We proposes a new ATM switch architecture based on tandem-crosspoint ATM switch architecture with input and output buffering. The switch is constructed from a number (K) of crossbar switch planes. Each crosspoint provides a cell buffer. The corresponding crosspoints of these crossbar switches are connected in tandem. Hence we call these K connected crosspoints a tandem-crosspoint.

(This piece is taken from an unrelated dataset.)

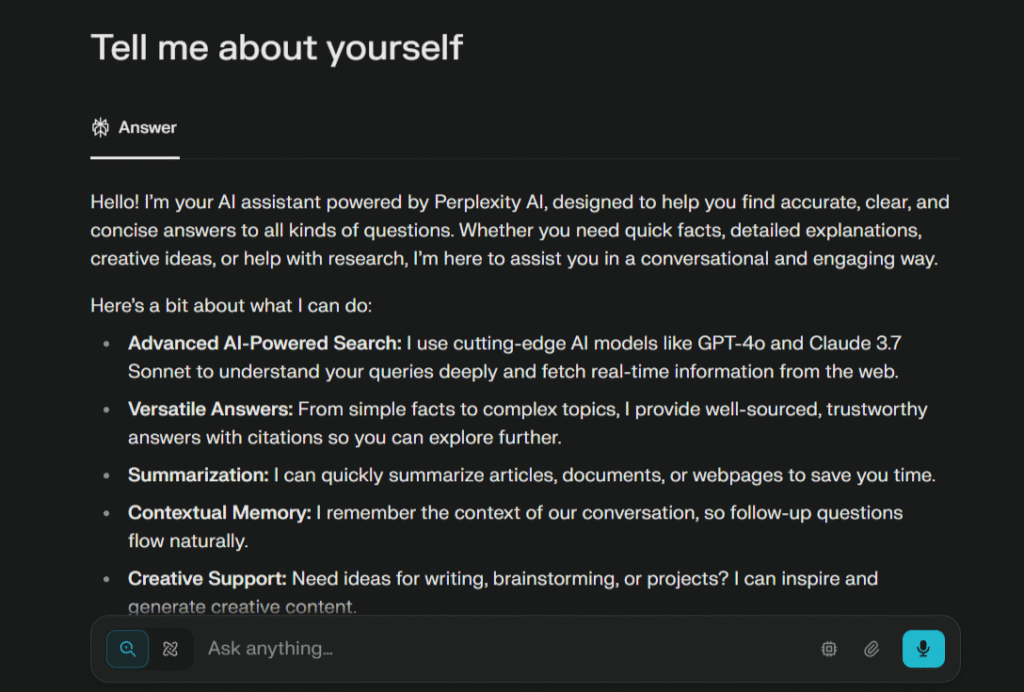Click the Tell me about yourself title
1024x692 pixels.
(277, 48)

A cell from the head of input buffer moves first to the first crosspoint of its destination tandem-crosspoint and from there it may moves to the next crosspoint and so on. Each tandem-crosspoint can keep at most K cells at a time. These switch planes perform switching simultaneously. Therefore, each output buffer can receive K cells at most within a time slot.In order to mantain cell sequence, in a tandem-crosspoint, only the cell with the highest priority, which occupies the nearest crosspoint to the K-th can participate in the arbitration employed by the switch plane where it belongs.
We compare the switch to the previously proposed TDXP switch of the same architecture and we find that it can achieve a remarkably higher performance, in terms of throughput and mean delay. This is due to the fact that our proposed switch can keep more cells in its tandem-crosspoint than the TDXP switch does. Our results are based on various traffic models. This switch architecture requires neither an internal speed advantage nor cell resequencing.